--- DATA TO EXAMINE ---

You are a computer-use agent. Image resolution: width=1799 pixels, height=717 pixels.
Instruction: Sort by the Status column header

---
--- DATA TO EXAMINE ---

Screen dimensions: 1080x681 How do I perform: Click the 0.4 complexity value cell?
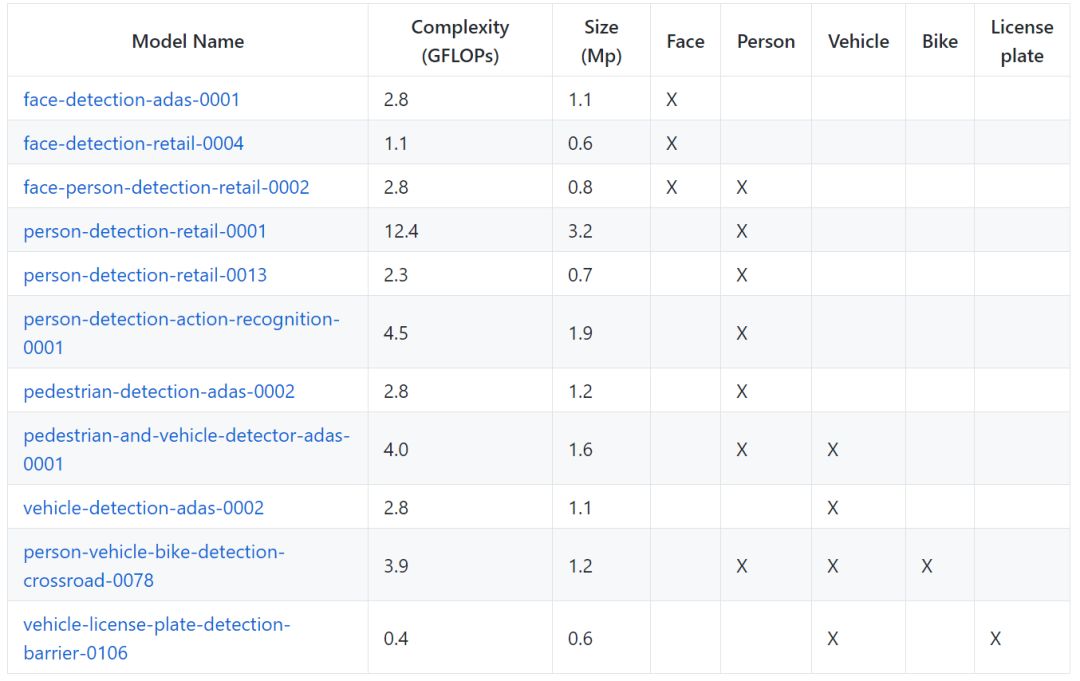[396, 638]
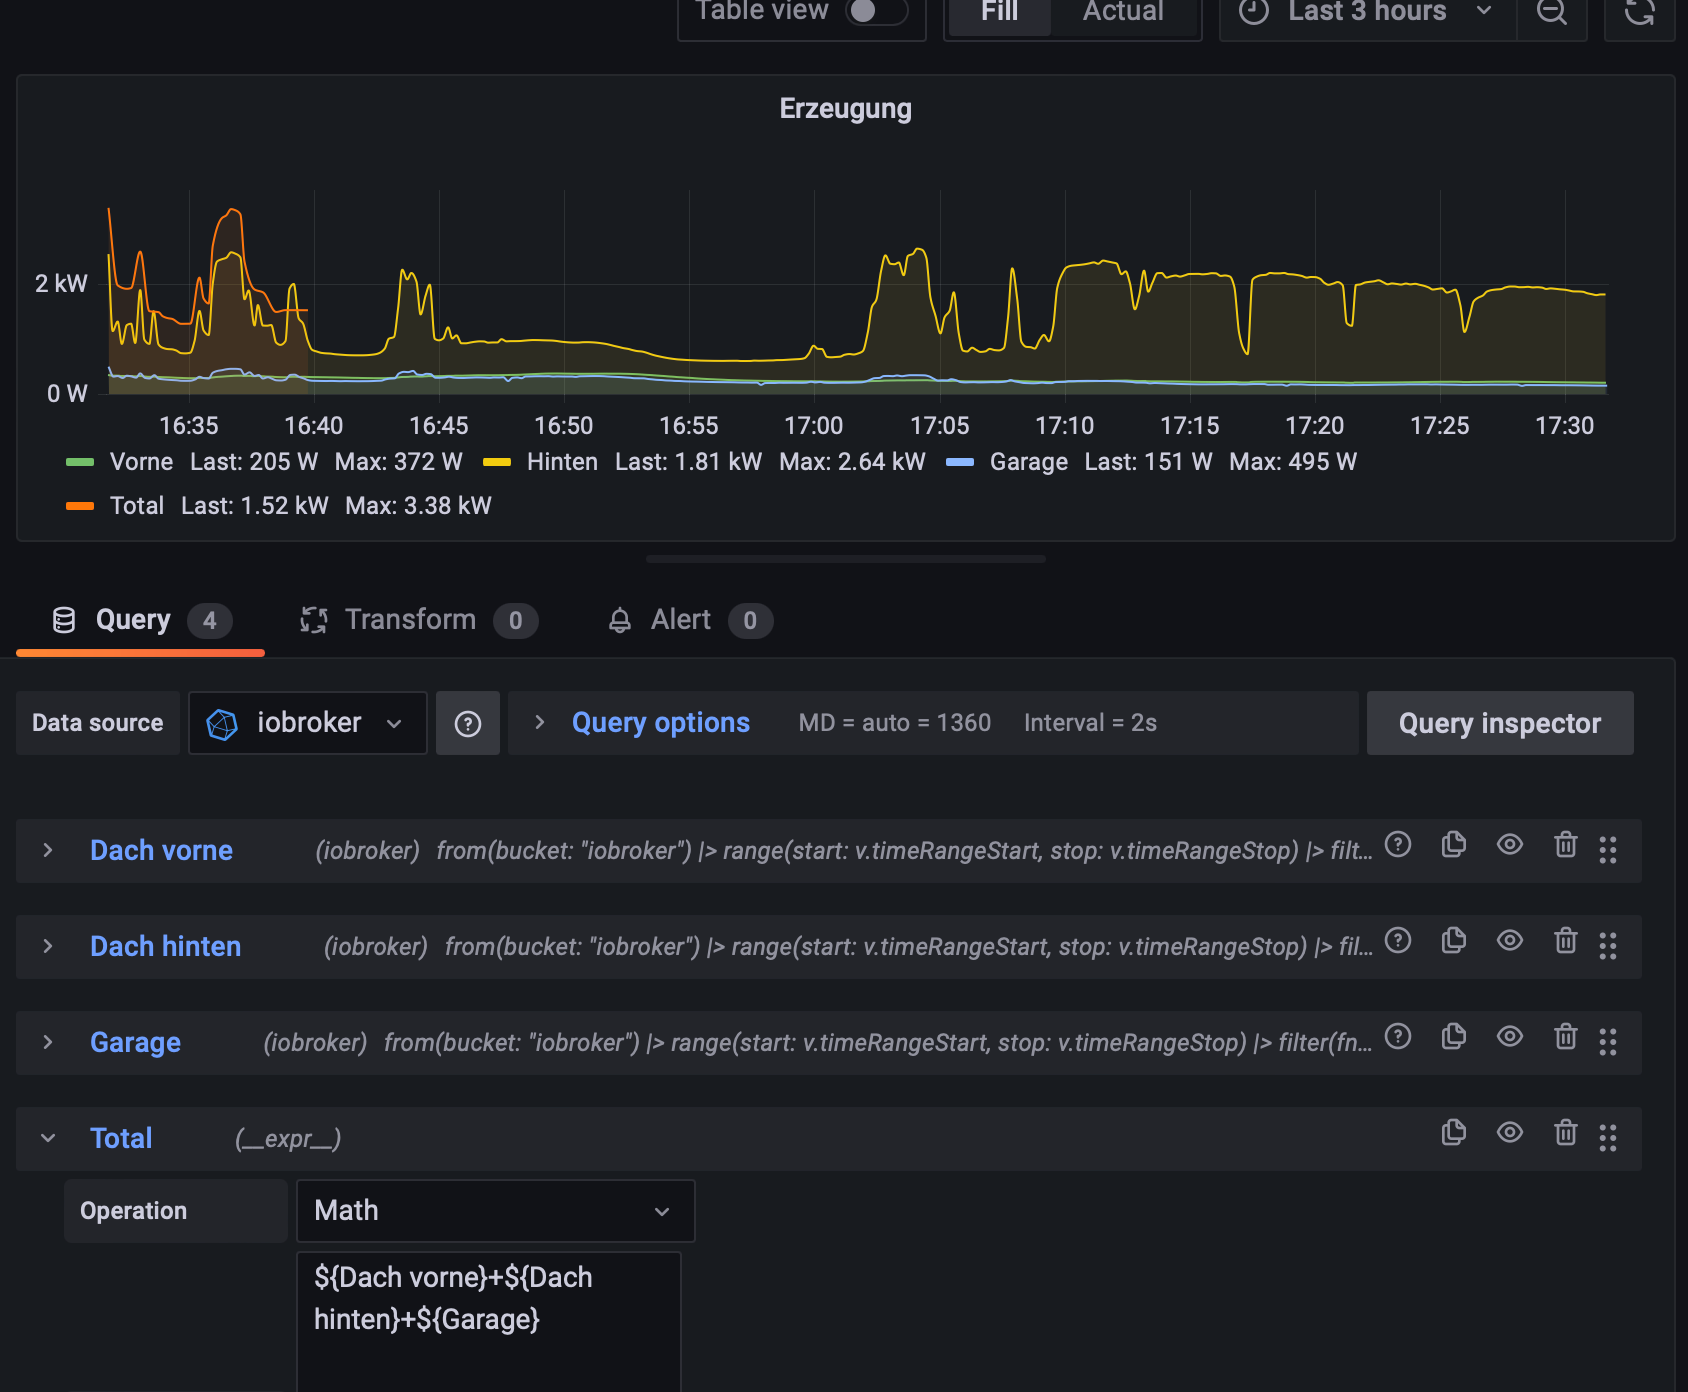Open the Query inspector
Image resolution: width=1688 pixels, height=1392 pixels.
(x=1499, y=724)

---
--- DATA TO EXAMINE ---

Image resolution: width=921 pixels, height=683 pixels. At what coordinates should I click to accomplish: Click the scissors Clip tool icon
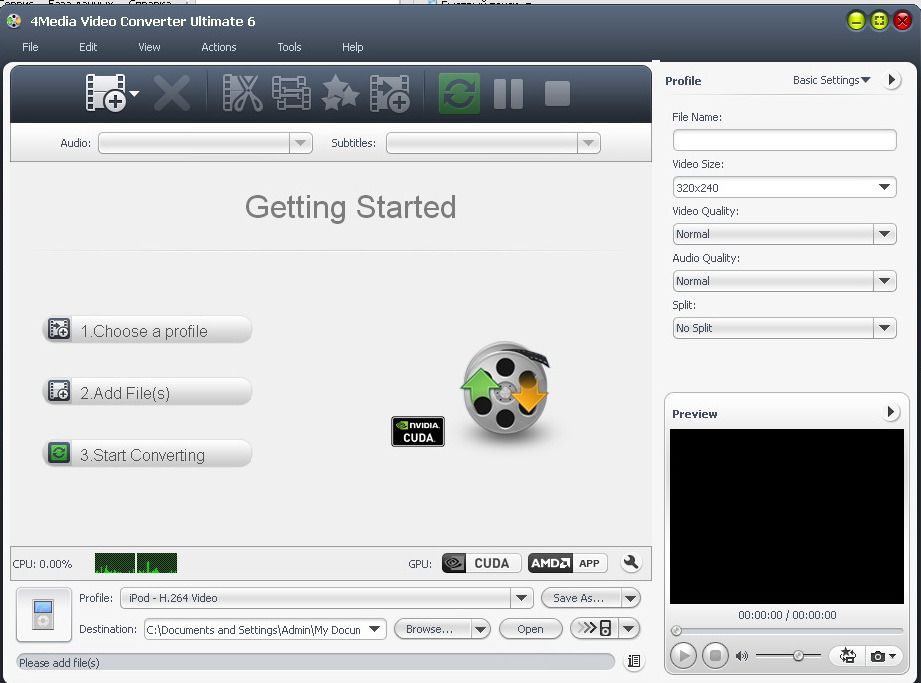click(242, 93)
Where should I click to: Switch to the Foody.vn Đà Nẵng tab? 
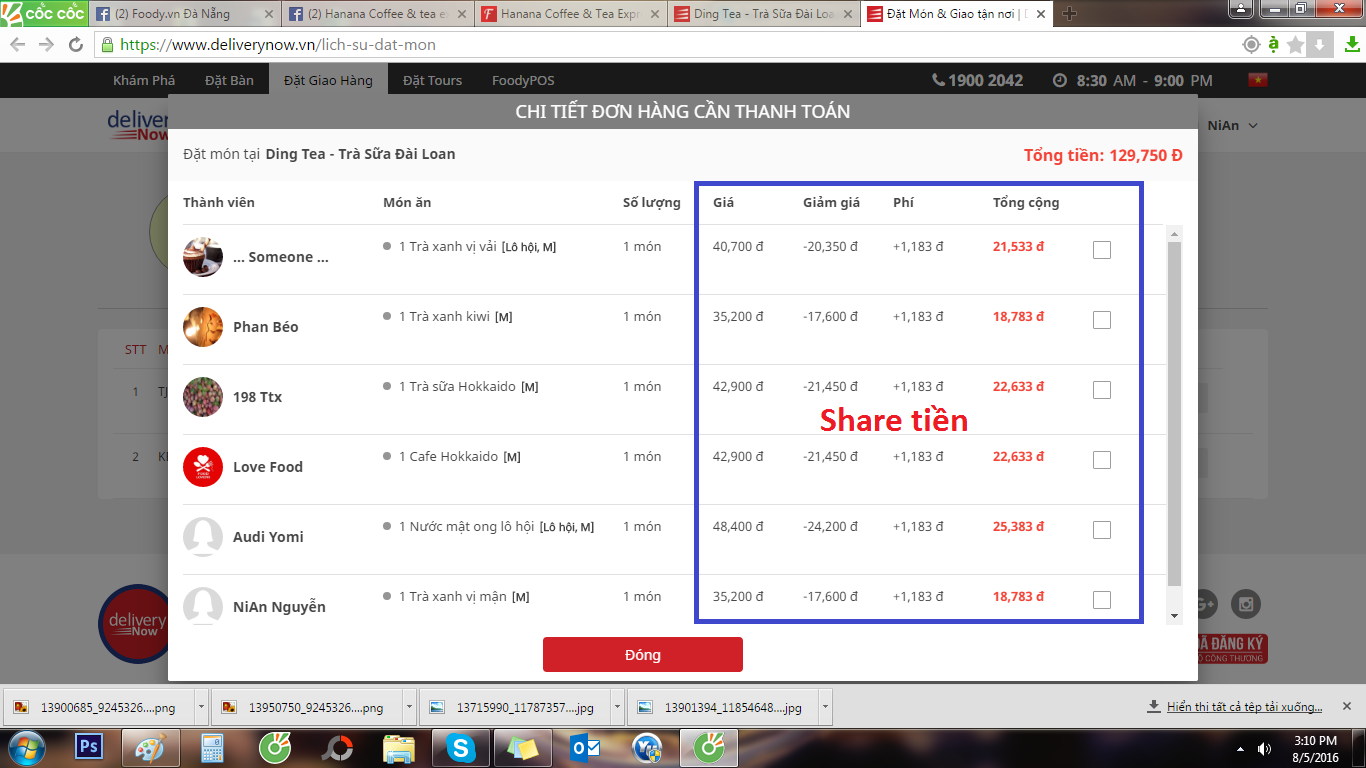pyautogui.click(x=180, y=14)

---

Each line in the listing above from the one containing "You are a computer-use" through the one containing "Instruction: Sort by the Status column header" should be repeated exactly, and no other line.

You are a computer-use agent. Image resolution: width=1799 pixels, height=717 pixels.
Instruction: Sort by the Status column header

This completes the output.